Consegne -
• 1. Nel brano su Antonio Venini, in che anno lui sposò Marianna dei conti Padulli di Vighignolo?
• 2. Come si traduce in inglese questa frase del brano su Antonio Venini: "L’altra figlia di quest’ultimo, Elisa, sposata a uno zio Borromeo Arese, fu pure una discreta e appassionata pittrice dilettante, specializzata particolarmente in ritrattistica animale."?
• 3. Prosegui il brano su Antonio Venini a partire dall'ultima frase riportata.

Brano da leggere -
┄┄┄┄┄┄┄┄┄┄┄┄┄┄┄┄┄┄┄┄
Antonio Venini nacque a Milano nel 1858 e morì a Milano nel
1941.
Figlio del nobile Giovanni e di Carolina dei conti Esengrini, nel
1901 si sposò con Marianna dei conti Padulli di Vighignolo,
la cui madre era la nobile Camilla dei principi Borromeo Arese. Grazie
a quella parentela divenne proprietario di una dimora situata a Baveno,
sulla sponda occidentale del lago Maggiore, che era stata utilizzata
come studio e residenza riservata dal principe Giberto Borromeo Arese,
padre della anzidetta Camilla, notevole pittore dilettante nella seconda
metà del XIX° secolo e presidente per un certo periodo
della Accademia di Brera. L’altra figlia di quest’ultimo,
Elisa, sposata a uno zio Borromeo Arese, fu pure una discreta e appassionata
pittrice dilettante, specializzata particolarmente in ritrattistica
animale. L’ambiente lacustre di Baveno e dei dintorni fu, infatti,
in determinati periodi, uno dei soggetti ispiratori della sua vena
pittorica paesaggistica.
┄┄┄┄┄┄┄┄┄┄┄┄┄┄┄┄┄┄┄┄
Dati di partenza -
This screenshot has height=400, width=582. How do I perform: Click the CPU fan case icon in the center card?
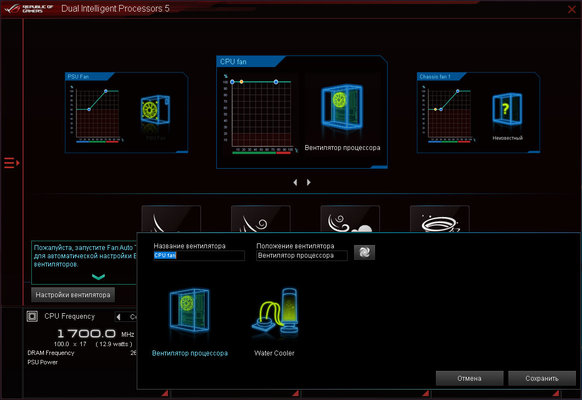point(342,107)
┄┄┄┄┄┄┄┄┄┄┄┄┄┄┄┄┄┄┄┄
Risposte -
• 1. Nel 1901.

• 2. The other daughter of the latter, Elisa, who was married to a Borromeo Arese uncle, was also a capable and passionate amateur painter, specializing particularly in animal portraiture.

• 3.
La provenienza originaria famigliare era tuttavia quella di un altro
lago, quello di Como; il nome Venini è tuttora assai diffuso
sulle sponde del Lario. La località originaria effettiva è
il paese di Varenna, situato sulla riva occidentale, nell’area
centrale del lago, dove tuttora esiste l’antica dimora della
famiglia, di origine seicentesca; Varenna fu per Antonio Venini sede
ispiratrice di una quanto mai numerosa produzione pittorica che trasse
spunto dalla bellezza dell’ambiente locale, urbano e naturale,
in particolare dalla presenza del caratteristico porticciolo, ritratto
innumerevoli volte da molteplici punti di vista.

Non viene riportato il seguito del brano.